Calculate air changes per hour (ACH) from room size and airflow CFM. Find the required ventilation rate for any room. Free ACH calculator.

## What this calculates

Air changes per hour (ACH) tells you how many times the entire volume of air in a room gets replaced in one hour. This calculator works two ways: enter your airflow in CFM to find the resulting ACH, or enter a target ACH to find how much CFM you need. Essential for HVAC design, exhaust fan sizing, and indoor air quality.

## Inputs

- **Room Length** (ft) — min 1
- **Room Width** (ft) — min 1
- **Ceiling Height** (ft) — min 6, max 30
- **Airflow Rate** (CFM) — min 0 — Cubic feet per minute of supply air. Leave at 0 to calculate from target ACH.
- **Target ACH** — min 0, max 100 — Desired air changes per hour. Used to calculate required CFM if airflow is 0.

## Outputs

- **Room Volume** (ft³)
- **Air Changes Per Hour** (ACH) — How many times the room air is replaced per hour
- **Required CFM** (CFM) — Airflow needed to achieve target ACH
- **Airflow Rate** (L/s) — Equivalent airflow in liters per second

## Details

The formula is ACH = (CFM x 60) / Room Volume. CFM is cubic feet per minute, the 60 converts minutes to hours, and room volume is length x width x ceiling height in cubic feet. Flip it around and you get Required CFM = (ACH x Volume) / 60.

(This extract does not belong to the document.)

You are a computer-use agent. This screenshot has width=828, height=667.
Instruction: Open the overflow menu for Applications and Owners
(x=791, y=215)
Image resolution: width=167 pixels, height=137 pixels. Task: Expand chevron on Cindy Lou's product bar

Different rooms need different ACH rates. Bathrooms typically need 8 ACH (that is why exhaust fans are sized for the room). Kitchens need 15-20 ACH for cooking fumes. Offices need 4-6 ACH. Hospitals require 6-12 ACH depending on the area. Warehouses may only need 1-2 ACH since they are large, open spaces.

For residential ventilation, ASHRAE 62.2 recommends a minimum continuous rate of 0.35 ACH or 15 CFM per person, whichever is greater. This is much lower than the rates needed for kitchens and bathrooms because it is a whole-house average, not a spot ventilation rate.

## Frequently Asked Questions

**Q: What is a good ACH rate for a house?**

A: ASHRAE recommends a minimum of 0.35 ACH for whole-house ventilation. Modern tight homes may naturally achieve only 0.1-0.2 ACH, which requires mechanical ventilation (HRV or ERV). Older, leaky homes may have 1-2 ACH from infiltration alone. Individual rooms like bathrooms need 8 ACH and kitchens need 15-20 ACH during use.

**Q: How do I calculate the CFM for a bathroom exhaust fan?**

A: For bathrooms under 100 sq ft, the simple rule is 1 CFM per square foot. An 80 sq ft bathroom needs an 80 CFM fan. For larger bathrooms, calculate based on 8 ACH: multiply the room volume by 8 and divide by 60. A 10x12 bathroom with 8-foot ceilings needs (960 x 8) / 60 = 128 CFM.

**Q: What is the difference between ACH and CFM?**

A: CFM (cubic feet per minute) measures airflow volume. ACH (air changes per hour) measures how often that airflow replaces the room's air. A 200 CFM fan in a small room has a higher ACH than the same fan in a large room. ACH depends on both the airflow rate and the room size.

**Q: Does a higher ACH mean better air quality?**

A: Generally yes, up to a point. Higher ACH means pollutants, odors, and humidity are diluted faster. But excessively high ACH wastes energy because you are conditioning outdoor air that immediately leaves. The goal is to match ACH to the room's use: more for kitchens and labs, less for storage and hallways.